Stored data entries
^^^^^^^^^^^^^^^^

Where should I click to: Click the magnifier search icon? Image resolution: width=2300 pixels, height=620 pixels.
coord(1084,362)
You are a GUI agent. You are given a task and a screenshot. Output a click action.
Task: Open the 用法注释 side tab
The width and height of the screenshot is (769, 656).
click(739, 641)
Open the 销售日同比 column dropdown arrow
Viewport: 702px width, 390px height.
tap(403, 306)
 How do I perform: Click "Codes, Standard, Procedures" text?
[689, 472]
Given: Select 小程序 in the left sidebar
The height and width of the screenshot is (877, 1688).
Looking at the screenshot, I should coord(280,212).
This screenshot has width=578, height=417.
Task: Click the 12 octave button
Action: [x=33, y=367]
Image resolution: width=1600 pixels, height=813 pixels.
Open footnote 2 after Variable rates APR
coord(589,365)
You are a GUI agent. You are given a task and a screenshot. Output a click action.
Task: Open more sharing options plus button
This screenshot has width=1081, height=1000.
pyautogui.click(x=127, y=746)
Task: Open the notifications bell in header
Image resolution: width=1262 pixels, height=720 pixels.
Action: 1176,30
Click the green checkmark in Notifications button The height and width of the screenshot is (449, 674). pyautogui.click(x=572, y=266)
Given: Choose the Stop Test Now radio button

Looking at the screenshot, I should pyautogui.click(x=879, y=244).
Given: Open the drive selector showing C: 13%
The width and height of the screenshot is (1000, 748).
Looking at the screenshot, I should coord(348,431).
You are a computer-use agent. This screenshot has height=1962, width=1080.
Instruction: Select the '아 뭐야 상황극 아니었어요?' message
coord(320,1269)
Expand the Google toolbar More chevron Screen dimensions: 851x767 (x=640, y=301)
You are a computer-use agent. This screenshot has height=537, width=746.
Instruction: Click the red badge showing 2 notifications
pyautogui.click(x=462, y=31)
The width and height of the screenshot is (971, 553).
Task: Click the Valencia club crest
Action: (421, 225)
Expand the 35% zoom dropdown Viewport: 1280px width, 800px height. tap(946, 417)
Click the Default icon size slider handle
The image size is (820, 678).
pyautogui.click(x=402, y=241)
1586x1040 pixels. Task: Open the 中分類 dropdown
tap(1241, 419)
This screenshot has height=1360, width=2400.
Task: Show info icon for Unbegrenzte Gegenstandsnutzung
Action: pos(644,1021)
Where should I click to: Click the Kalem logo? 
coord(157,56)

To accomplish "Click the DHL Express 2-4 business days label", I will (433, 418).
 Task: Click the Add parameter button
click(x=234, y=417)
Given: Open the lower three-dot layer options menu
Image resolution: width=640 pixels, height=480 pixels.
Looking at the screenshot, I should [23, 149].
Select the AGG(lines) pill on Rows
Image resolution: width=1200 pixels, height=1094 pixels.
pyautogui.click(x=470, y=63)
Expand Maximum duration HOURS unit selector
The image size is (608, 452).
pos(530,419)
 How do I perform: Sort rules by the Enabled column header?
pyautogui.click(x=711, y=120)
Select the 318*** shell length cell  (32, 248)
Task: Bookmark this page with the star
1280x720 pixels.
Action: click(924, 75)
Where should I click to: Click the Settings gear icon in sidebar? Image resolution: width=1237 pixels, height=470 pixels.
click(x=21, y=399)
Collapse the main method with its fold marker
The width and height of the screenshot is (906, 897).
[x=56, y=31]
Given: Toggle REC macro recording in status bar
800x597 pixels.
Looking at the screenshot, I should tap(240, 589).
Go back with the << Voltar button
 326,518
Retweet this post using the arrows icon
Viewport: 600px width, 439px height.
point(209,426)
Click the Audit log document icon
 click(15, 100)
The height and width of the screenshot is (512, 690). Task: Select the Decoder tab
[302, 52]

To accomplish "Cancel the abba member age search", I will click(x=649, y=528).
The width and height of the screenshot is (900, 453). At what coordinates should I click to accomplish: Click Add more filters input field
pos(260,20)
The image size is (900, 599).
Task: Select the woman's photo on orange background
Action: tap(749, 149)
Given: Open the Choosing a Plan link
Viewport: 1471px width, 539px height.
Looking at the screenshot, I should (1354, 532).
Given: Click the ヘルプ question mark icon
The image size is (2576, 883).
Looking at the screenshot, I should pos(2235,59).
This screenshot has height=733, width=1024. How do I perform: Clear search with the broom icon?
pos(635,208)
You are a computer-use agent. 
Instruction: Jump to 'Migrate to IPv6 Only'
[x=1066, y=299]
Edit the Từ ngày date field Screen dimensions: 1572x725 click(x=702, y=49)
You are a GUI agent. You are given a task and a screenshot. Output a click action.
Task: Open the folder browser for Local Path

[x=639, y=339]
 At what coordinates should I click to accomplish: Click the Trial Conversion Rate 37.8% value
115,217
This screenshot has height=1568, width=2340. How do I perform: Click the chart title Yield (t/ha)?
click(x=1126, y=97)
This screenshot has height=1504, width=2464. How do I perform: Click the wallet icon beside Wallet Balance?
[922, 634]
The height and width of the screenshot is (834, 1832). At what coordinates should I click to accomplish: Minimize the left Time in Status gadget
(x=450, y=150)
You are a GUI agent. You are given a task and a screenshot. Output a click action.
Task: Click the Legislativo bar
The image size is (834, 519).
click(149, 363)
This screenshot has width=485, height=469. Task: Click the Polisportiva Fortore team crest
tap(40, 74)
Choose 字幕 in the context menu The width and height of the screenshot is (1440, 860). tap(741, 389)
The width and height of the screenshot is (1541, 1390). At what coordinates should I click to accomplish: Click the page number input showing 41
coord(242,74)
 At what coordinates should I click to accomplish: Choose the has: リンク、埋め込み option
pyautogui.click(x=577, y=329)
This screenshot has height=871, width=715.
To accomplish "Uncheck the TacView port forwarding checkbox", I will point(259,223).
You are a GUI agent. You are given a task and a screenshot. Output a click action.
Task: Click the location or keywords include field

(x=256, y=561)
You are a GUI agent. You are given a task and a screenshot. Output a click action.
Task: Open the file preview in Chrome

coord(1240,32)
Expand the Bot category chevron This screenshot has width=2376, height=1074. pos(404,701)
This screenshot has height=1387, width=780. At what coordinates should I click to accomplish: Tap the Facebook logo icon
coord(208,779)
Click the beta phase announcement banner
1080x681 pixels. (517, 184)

^^^^^^^^^^^^^^^^

_Problem details_
Copy all of the data exactly. Skip nothing.

_Written solution_
Where should I click to: Click the magnifier search icon? Image resolution: width=2300 pixels, height=620 pixels.
coord(1084,362)
You are a GUI agent. You are given a task and a screenshot. Output a click action.
Task: Open the 用法注释 side tab
The width and height of the screenshot is (769, 656).
click(739, 641)
Open the 销售日同比 column dropdown arrow
Viewport: 702px width, 390px height.
tap(403, 306)
 How do I perform: Click "Codes, Standard, Procedures" text?
[689, 472]
Given: Select 小程序 in the left sidebar
The height and width of the screenshot is (877, 1688).
Looking at the screenshot, I should coord(280,212).
This screenshot has width=578, height=417.
Task: Click the 12 octave button
Action: [x=33, y=367]
Image resolution: width=1600 pixels, height=813 pixels.
Open footnote 2 after Variable rates APR
coord(589,365)
You are a GUI agent. You are given a task and a screenshot. Output a click action.
Task: Open more sharing options plus button
This screenshot has width=1081, height=1000.
pyautogui.click(x=127, y=746)
Task: Open the notifications bell in header
Image resolution: width=1262 pixels, height=720 pixels.
Action: 1176,30
Click the green checkmark in Notifications button The height and width of the screenshot is (449, 674). pyautogui.click(x=572, y=266)
Given: Choose the Stop Test Now radio button

Looking at the screenshot, I should pyautogui.click(x=879, y=244).
Given: Open the drive selector showing C: 13%
The width and height of the screenshot is (1000, 748).
Looking at the screenshot, I should coord(348,431).
You are a computer-use agent. This screenshot has height=1962, width=1080.
Instruction: Select the '아 뭐야 상황극 아니었어요?' message
coord(320,1269)
Expand the Google toolbar More chevron Screen dimensions: 851x767 (x=640, y=301)
You are a computer-use agent. This screenshot has height=537, width=746.
Instruction: Click the red badge showing 2 notifications
pyautogui.click(x=462, y=31)
The width and height of the screenshot is (971, 553).
Task: Click the Valencia club crest
Action: (421, 225)
Expand the 35% zoom dropdown Viewport: 1280px width, 800px height. tap(946, 417)
Click the Default icon size slider handle
The image size is (820, 678).
pyautogui.click(x=402, y=241)
1586x1040 pixels. Task: Open the 中分類 dropdown
tap(1241, 419)
This screenshot has height=1360, width=2400.
Task: Show info icon for Unbegrenzte Gegenstandsnutzung
Action: pos(644,1021)
Where should I click to: Click the Kalem logo? 
coord(157,56)

To accomplish "Click the DHL Express 2-4 business days label", I will (433, 418).
 Task: Click the Add parameter button
click(x=234, y=417)
Given: Open the lower three-dot layer options menu
Image resolution: width=640 pixels, height=480 pixels.
Looking at the screenshot, I should [23, 149].
Select the AGG(lines) pill on Rows
Image resolution: width=1200 pixels, height=1094 pixels.
pyautogui.click(x=470, y=63)
Expand Maximum duration HOURS unit selector
The image size is (608, 452).
pos(530,419)
 How do I perform: Sort rules by the Enabled column header?
pyautogui.click(x=711, y=120)
Select the 318*** shell length cell  (32, 248)
Task: Bookmark this page with the star
1280x720 pixels.
Action: click(924, 75)
Where should I click to: Click the Settings gear icon in sidebar? Image resolution: width=1237 pixels, height=470 pixels.
click(x=21, y=399)
Collapse the main method with its fold marker
The width and height of the screenshot is (906, 897).
[x=56, y=31]
Given: Toggle REC macro recording in status bar
800x597 pixels.
Looking at the screenshot, I should tap(240, 589).
Go back with the << Voltar button
 326,518
Retweet this post using the arrows icon
Viewport: 600px width, 439px height.
point(209,426)
Click the Audit log document icon
 click(15, 100)
The height and width of the screenshot is (512, 690). Task: Select the Decoder tab
[302, 52]

To accomplish "Cancel the abba member age search", I will click(x=649, y=528).
The width and height of the screenshot is (900, 453). At what coordinates should I click to accomplish: Click Add more filters input field
pos(260,20)
The image size is (900, 599).
Task: Select the woman's photo on orange background
Action: tap(749, 149)
Given: Open the Choosing a Plan link
Viewport: 1471px width, 539px height.
Looking at the screenshot, I should (1354, 532).
Given: Click the ヘルプ question mark icon
The image size is (2576, 883).
Looking at the screenshot, I should pos(2235,59).
This screenshot has height=733, width=1024. How do I perform: Clear search with the broom icon?
pos(635,208)
You are a computer-use agent. 
Instruction: Jump to 'Migrate to IPv6 Only'
[x=1066, y=299]
Edit the Từ ngày date field Screen dimensions: 1572x725 click(x=702, y=49)
You are a GUI agent. You are given a task and a screenshot. Output a click action.
Task: Open the folder browser for Local Path

[x=639, y=339]
 At what coordinates should I click to accomplish: Click the Trial Conversion Rate 37.8% value
115,217
This screenshot has height=1568, width=2340. How do I perform: Click the chart title Yield (t/ha)?
click(x=1126, y=97)
This screenshot has height=1504, width=2464. How do I perform: Click the wallet icon beside Wallet Balance?
[922, 634]
The height and width of the screenshot is (834, 1832). At what coordinates should I click to accomplish: Minimize the left Time in Status gadget
(x=450, y=150)
You are a GUI agent. You are given a task and a screenshot. Output a click action.
Task: Click the Legislativo bar
The image size is (834, 519).
click(149, 363)
This screenshot has width=485, height=469. Task: Click the Polisportiva Fortore team crest
tap(40, 74)
Choose 字幕 in the context menu The width and height of the screenshot is (1440, 860). tap(741, 389)
The width and height of the screenshot is (1541, 1390). At what coordinates should I click to accomplish: Click the page number input showing 41
coord(242,74)
 At what coordinates should I click to accomplish: Choose the has: リンク、埋め込み option
pyautogui.click(x=577, y=329)
This screenshot has height=871, width=715.
To accomplish "Uncheck the TacView port forwarding checkbox", I will point(259,223).
You are a GUI agent. You are given a task and a screenshot. Output a click action.
Task: Click the location or keywords include field

(x=256, y=561)
You are a GUI agent. You are given a task and a screenshot. Output a click action.
Task: Open the file preview in Chrome

coord(1240,32)
Expand the Bot category chevron This screenshot has width=2376, height=1074. pos(404,701)
This screenshot has height=1387, width=780. At what coordinates should I click to accomplish: Tap the Facebook logo icon
coord(208,779)
Click the beta phase announcement banner
1080x681 pixels. (517, 184)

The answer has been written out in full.